Abraham heard the first of God’s double knocks. He was about to slit his son’s throat when God called out “Abraham! Abraham!” (Genesis 22:11 NIV) and stopped the slaying.

How did Abraham get to this place? Through faith’s route. Obedient step-by-step faith in God had led him there.

Periodically, Abraham heard God declare he would become the father of innumerable descendants. After twenty-five years of hearing God repeat it, Abraham struggled to hold on to the promise. His mind couldn’t figure out how it would happen, because he and his wife remained childless. Logically, it was too late for a blood heir. Was there another way God would fulfill His promise?

God listened to Abraham’s troubled mind and assured him that “a son who is your own flesh and blood will be your heir” (Genesis 15:4 NIV). And that’s what happened.

Abraham, aged one hundred, fathered Isaac by his wife Sarah, aged ninety. The patriarch cradled in his arms tangible proof that God is true to His word. So God’s directive to him years later must have sounded inconceivable:

Then God said, “Take your son, your only son, whom you love—Isaac—and go to the region of Moriah. Sacrifice him there as a burnt offering on a mountain I will show you” (Genesis 22:2 NIV).
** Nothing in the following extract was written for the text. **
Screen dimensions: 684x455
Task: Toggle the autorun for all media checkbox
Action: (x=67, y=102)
Surely, this was the most gut-wrenching, agonizing moment in Abraham’s life. Why would God ask this of him? It made no sense to promise him a son, fulfill that promise, and then tell him to kill the promise. Isaac embodied the future.
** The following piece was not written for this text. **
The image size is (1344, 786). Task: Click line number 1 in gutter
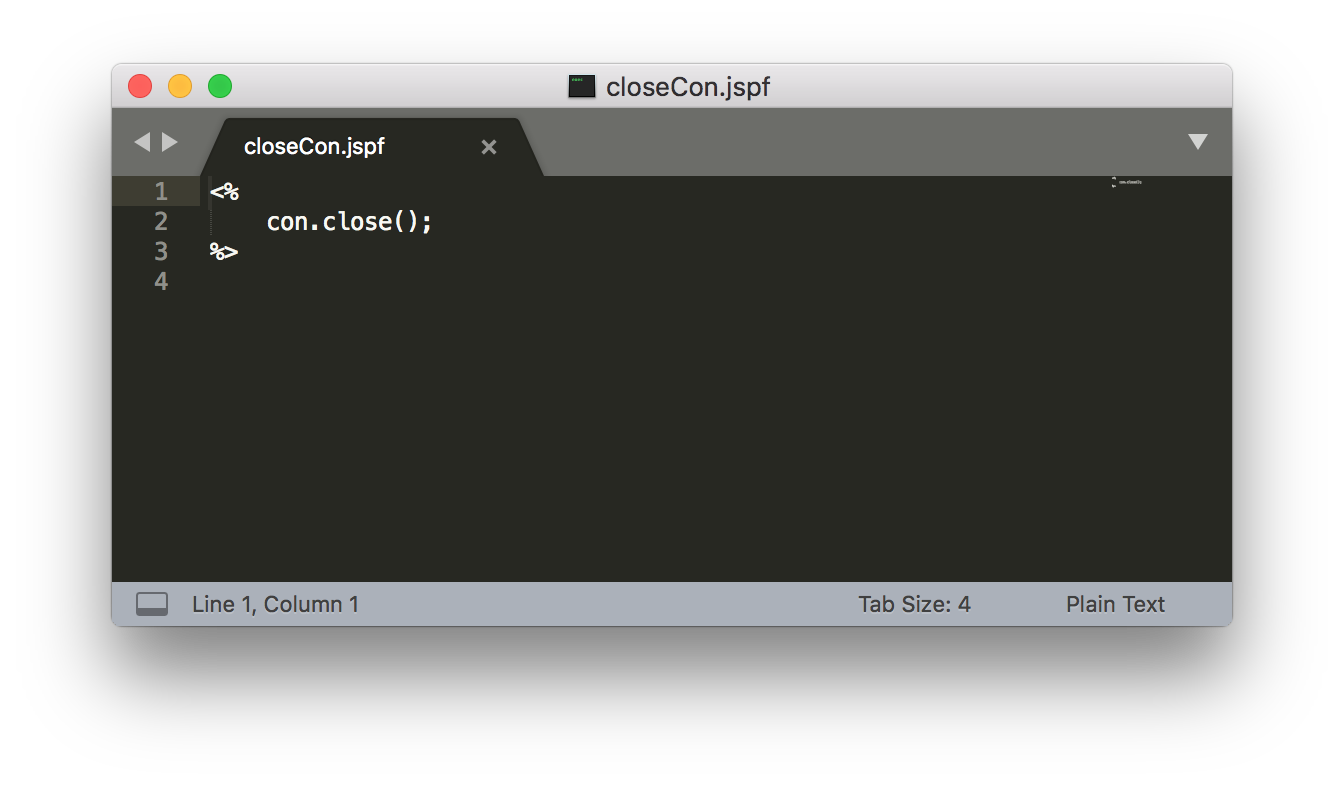click(x=161, y=191)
During the 50-mile trip to Moriah, Abraham had three days to mull it over. And enough time to turn back. But he trekked on with his son beside him. By the time they reached the destination, Abraham had the matter settled in his mind:

He said to his servants, “Stay here with the donkey while I and the boy go over there. We will worship and then we will come back to you” (Genesis 22:5 NIV).

Did you notice “We will come back”? Abraham believed that somehow both he and his son would return alive. Did he think that God would resurrect Isaac? Whatever he thought, Abraham was confident God would keep his word that Isaac was the next conduit for the promised future nations. That belief, however, did not erase carrying out God’s order to sacrifice Isaac.
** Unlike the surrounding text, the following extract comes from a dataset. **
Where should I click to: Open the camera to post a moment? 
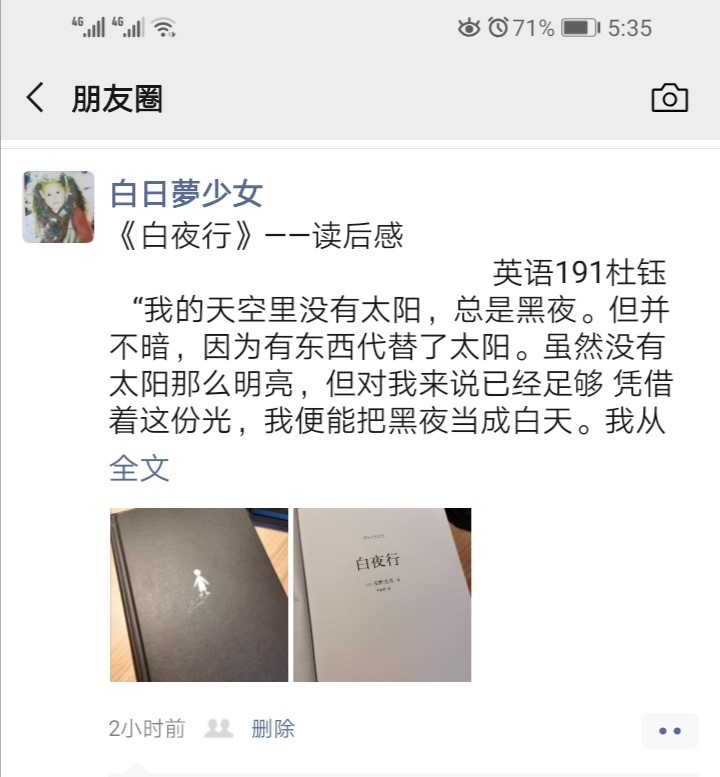(669, 98)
Abraham stacked stones for an altar . . . arranged wood on the stones . . . wound leather thongs around Isaac’s ankles and wrists . . . laid his submissive son on the wood . . . clasped the knife in his sweaty palm . . . stretched out his hand for the death cut and instantly froze at the sound of God’s urgent double knock.

“Abraham! Abraham! . . . Do not lay a hand on the boy,” he said. “Do not do anything to him. Now I know that you fear God, because you have not withheld from me your son, your only son” (Genesis 22:11-12 NIV).

Father Abraham passed God’s proof test for total commitment. At test time may we also trust God Almighty all the way.